We Caught 90% More AI Memory Bugs Using Playwright E2E Tests

#python #programming

At 1 a.m., the user group chat exploded: "I just spent half an hour discussing project details with the AI, and then it asked 'Who are you?'—all my previous words were wasted." Checking the backend, the session data in the Memory Store was glaringly sitting in Redis, but after the 23rd turn, the context log vanished as if cut off. This was already the third "amnesia" incident this month. We had been manually clicking through long conversations, but before each release, we could test at most 10 turns; anything longer and we'd lose patience. That night, I cursed at the screen: "If we don't automate this, it'll drive us insane sooner or later." So we made up our minds: build an end-to-end test suite with Playwright + pytest that simulates 100 turns, and catch memory consistency bugs right in CI.

The Problem: Why Long-Conversation Memory Is a Blind Spot for Manual Testing

One of our AI product's core selling points is "remembering what you've said"—you tell me in turn 3 that your name is "Lao Zhang" and you like iced Americano, and by turn 50 I can still ask "Lao Zhang, iced Americano as usual?" This experience relies on the underlying Memory Storage (usually Redis or a vector DB) writing, reading, and updating the session context at each turn. The problem is that memory loss often occurs in long-distance dependencies: the context window gets full and is truncated, the session TTL expires, serialization/deserialization errors happen, multi-threaded concurrent writes overwrite data, and so on. Manual testing never reaches these scenarios—can a QA spend half an hour manually clicking through 50 turns? Unrealistic. Tests at most cover the first 10 turns, then get marked "passed." The result? As soon as a real user has a longer chat, the bug surfaces, and we end up fixing it in the middle of the night, every time.

Conventional unit and API tests can only verify that "memory is written" and "can be read," but they can't reproduce the complete interaction chain in the browser: how does the frontend bundle historical messages and send them to the API? Is the context truncated during streaming responses? Does the memory persist after a WebSocket reconnection? To catch these, you need a real browser simulating user behavior from start to finish.
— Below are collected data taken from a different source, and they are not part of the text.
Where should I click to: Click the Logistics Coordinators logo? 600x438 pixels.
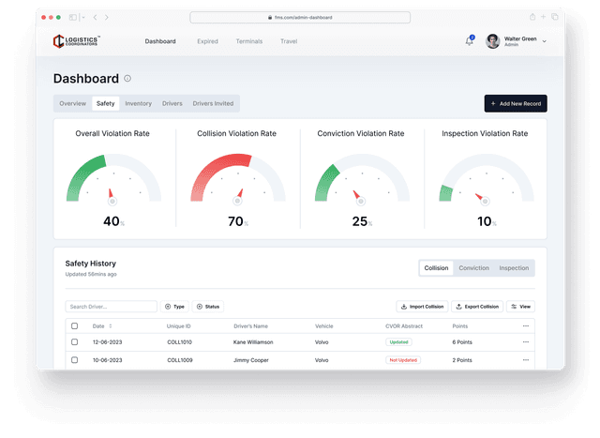point(77,41)
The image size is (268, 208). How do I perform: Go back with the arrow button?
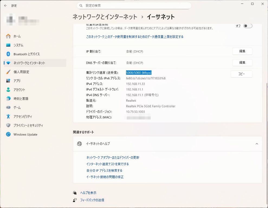coord(5,5)
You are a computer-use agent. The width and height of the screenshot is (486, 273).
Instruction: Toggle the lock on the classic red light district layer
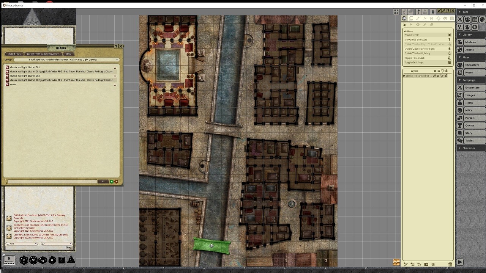[446, 76]
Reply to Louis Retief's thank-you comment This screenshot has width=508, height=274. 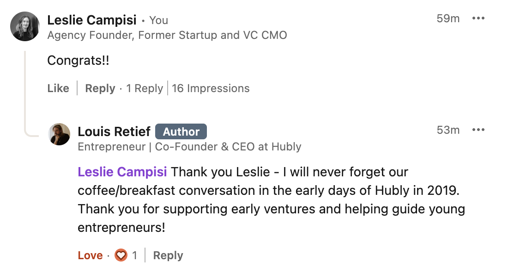(168, 255)
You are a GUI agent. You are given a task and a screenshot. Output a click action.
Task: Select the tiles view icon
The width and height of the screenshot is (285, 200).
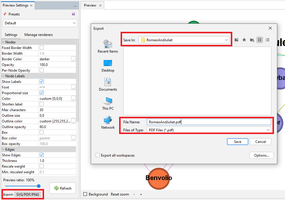pos(259,40)
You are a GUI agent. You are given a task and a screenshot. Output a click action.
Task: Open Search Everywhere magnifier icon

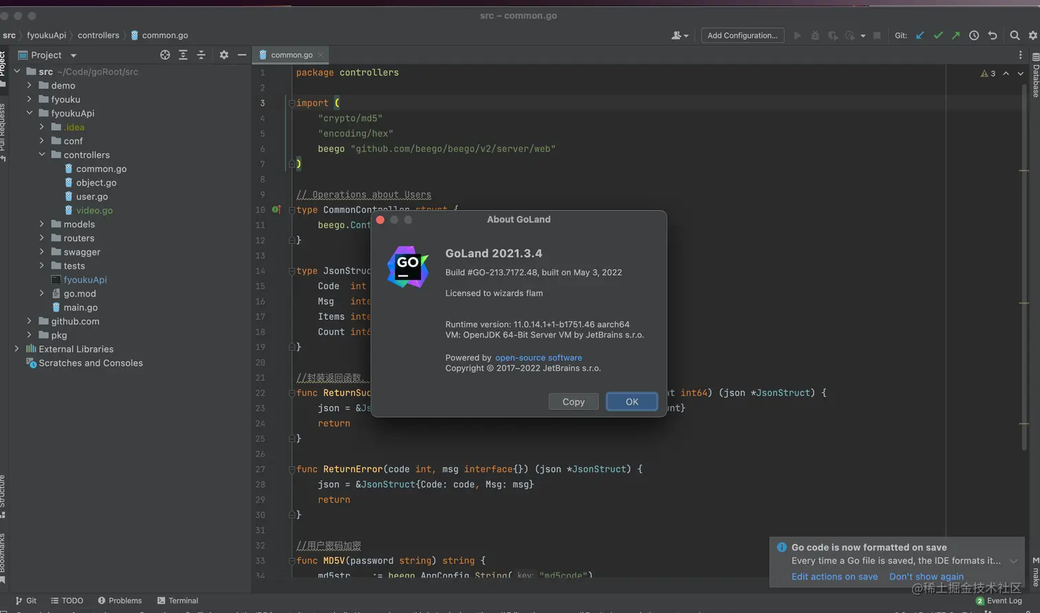pyautogui.click(x=1015, y=36)
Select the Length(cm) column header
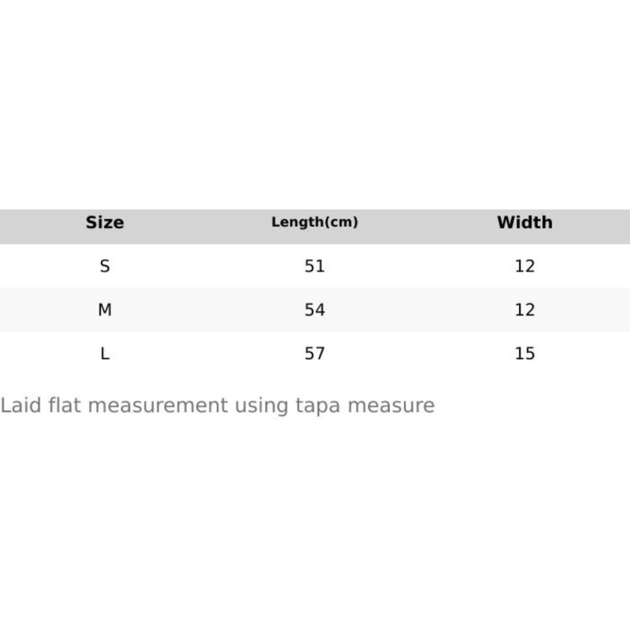630x630 pixels. pyautogui.click(x=314, y=223)
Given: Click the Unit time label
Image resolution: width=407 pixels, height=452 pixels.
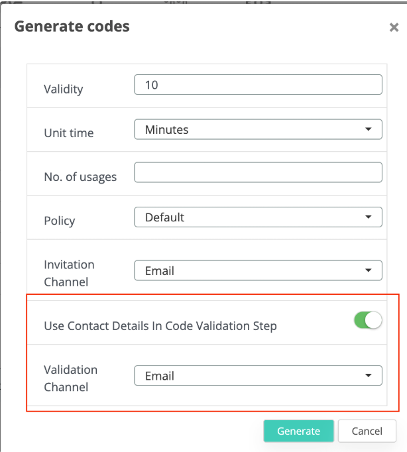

So end-to-end (E2E) automated testing is the only way.

The Solution: Playwright + pytest Combo

When choosing a tool, we considered Selenium and Cypress but eventually settled on Playwright. Not just following the trend—several hard requirements dictated it:

Multi-browser support: our admin backend and production use Chromium, but some clients use Firefox; we had to test in parallel.
Built-in auto-waiting and network control: AI conversations are asynchronous streaming. Playwright has waitForSelector, waitForResponse, and networkidle, which are far stronger than Selenium's explicit sleeps, making scripts both fast and stable.
Seamless integration with pytest: our backend team uses Python; pytest fixtures, parametrize, and marks can be reused, so writing tests feels like writing normal Python scripts.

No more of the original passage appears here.